How to Use Data and AI to Measure ESG Performance

By Data Science Salon

ESG (Environmental, Social and Governance) investing is a great umbrella term to describe responsible investing (RI), a way to evaluate companies beyond financial factors. In other words, ESG is a way of measuring the impact of companies on the environment and society, thereby facilitating ethical ways to make investments or conduct business.

While companies may be considering ESG factors in their strategies, it’s hard for managers and investors to measure their impact to make decisions accordingly. The reason is that a proper analysis requires a lot of data which needs to be carefully interpreted. 

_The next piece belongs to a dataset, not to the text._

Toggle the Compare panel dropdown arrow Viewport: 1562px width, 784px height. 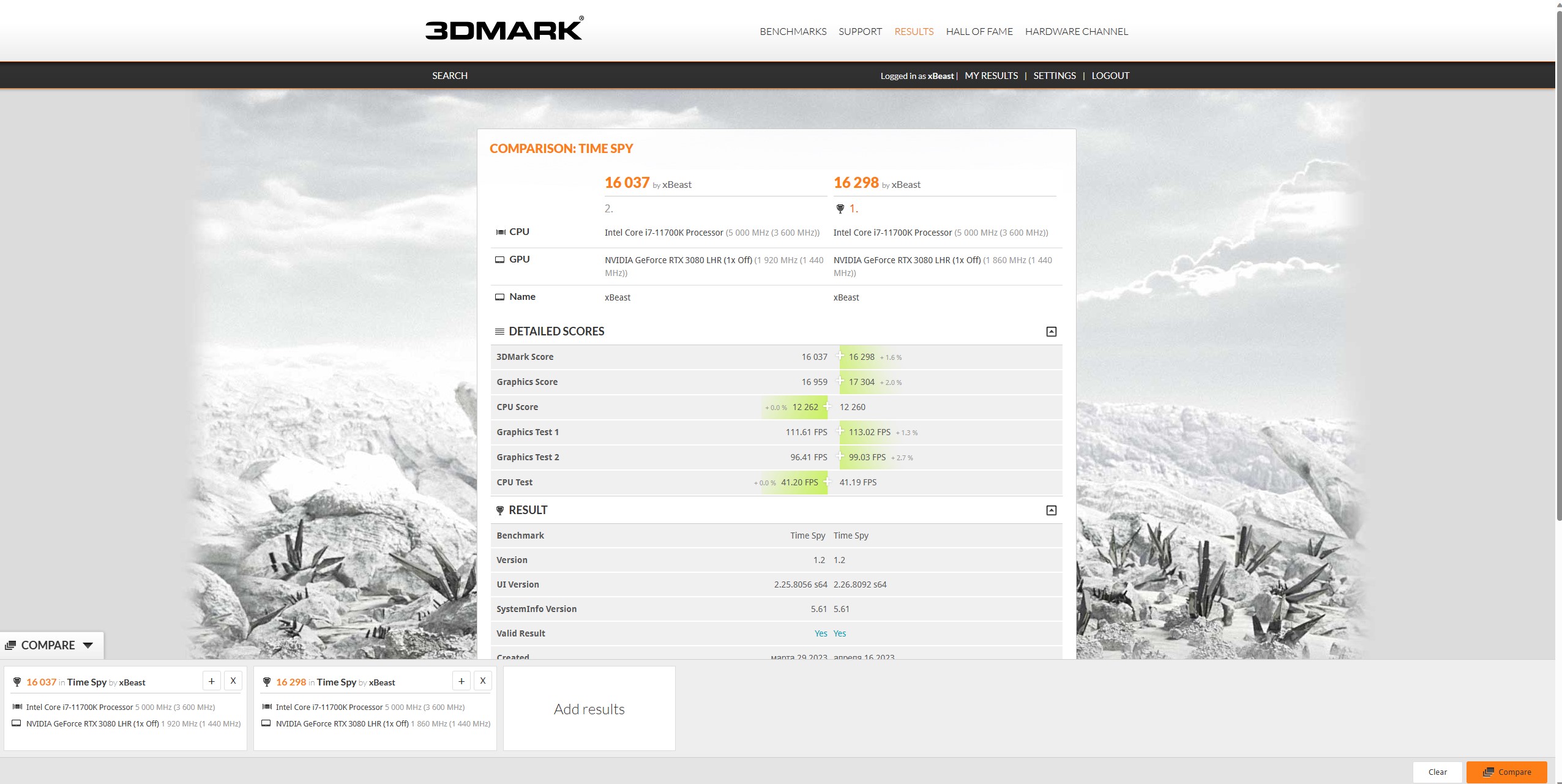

This is where Artificial Intelligence (AI) comes into play. AI can help analyze ESG data and measure the performance of companies by identifying hidden risks, potential opportunities, and overall trends of the environment in which they are operating.

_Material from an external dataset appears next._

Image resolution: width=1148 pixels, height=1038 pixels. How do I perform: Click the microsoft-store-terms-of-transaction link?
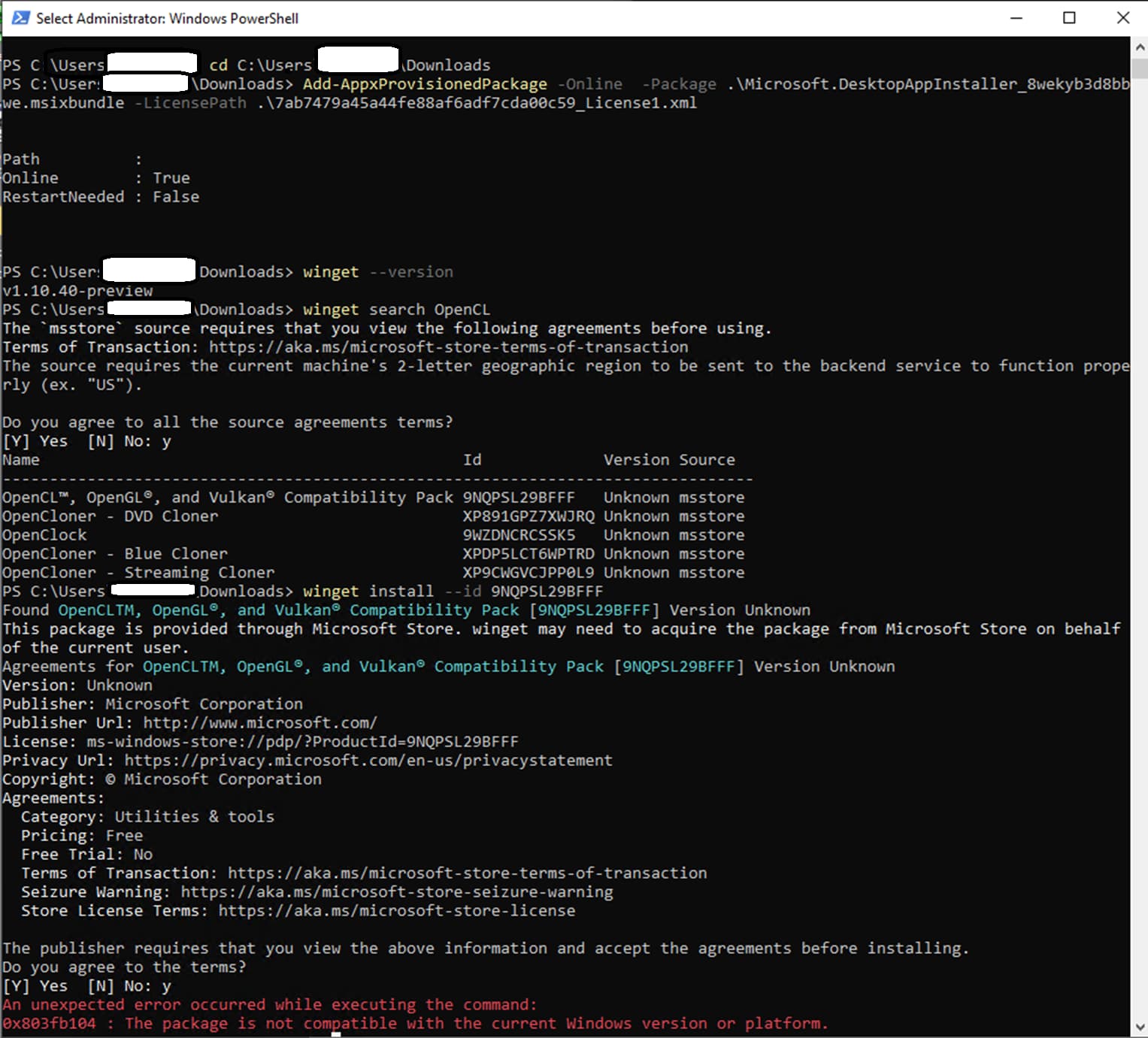click(x=447, y=347)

This article gives an overview of what ESG data is, why it is important for companies, and how Machine Learning (ML) and NLP (Natural Language Processing) can help to create accurate ESG rankings.

What is ESG data?

ESG data provides useful information on environmental, social and governance factors and is being used by companies to assess how sustainable they are, and by investors to decide which companies to invest in.

Today, ESG data combined with AI has become a realistic way to measure company resiliency and take proactive measures. ESG data can be used to meet investors’ changing appetite for sustainable investments, as these metrics are often seen as a way to “get the story behind the numbers”, and provide an entire measure of company performance.

Why is ESG important?

ESG is important because it not only prevents negative impact on the environment but also provides an opportunity to better balance the interests of stakeholders. Today, companies are increasingly implementing ESG into their business practices, and to properly understand some of its importance, it pays to carefully study the relationship between ESG and financial performance.

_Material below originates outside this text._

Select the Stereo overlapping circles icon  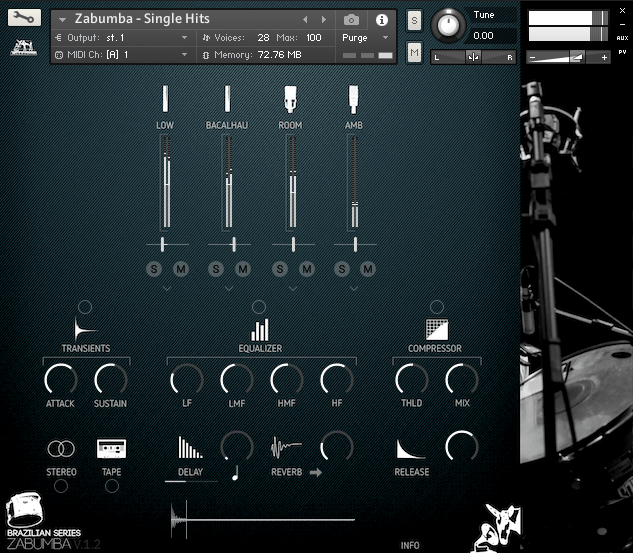[x=61, y=449]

Rochelle March, Head of ESG Product at Dun & Bradstreet describes ESG data performance in organizations in her presentation at DSSVirtual ESG as the signal in the noise: Using NLP and verified data assets to create a holistic measure of company resiliency. According to her, companies can benefit from the following when considering ESG factors:

Increase in efficiency

Businesses with good trading relationships and engagement, represented by good ESG rankings in their supply-chain have consistently outperformed firms that have poor ESG Rankings over 1-, 3- and 5-year time horizons. Over five years, their sales growth is up to five times as high.

Better supplier engagement 

Businesses with good trading relationships and engagements represented by good ESG rankings in their supply chain have consistently outperformed firms that have poor ESG rankings over 1-, 3- and 5- year horizons. The same applies to businesses with good corporate behaviour in the governance theme.

Lower delinquency rates

Payment delinquency is a popular commercial credit risk measurement. The delinquency rate of businesses with poor ESG ranking almost doubles that of businesses having very good ESG rankings.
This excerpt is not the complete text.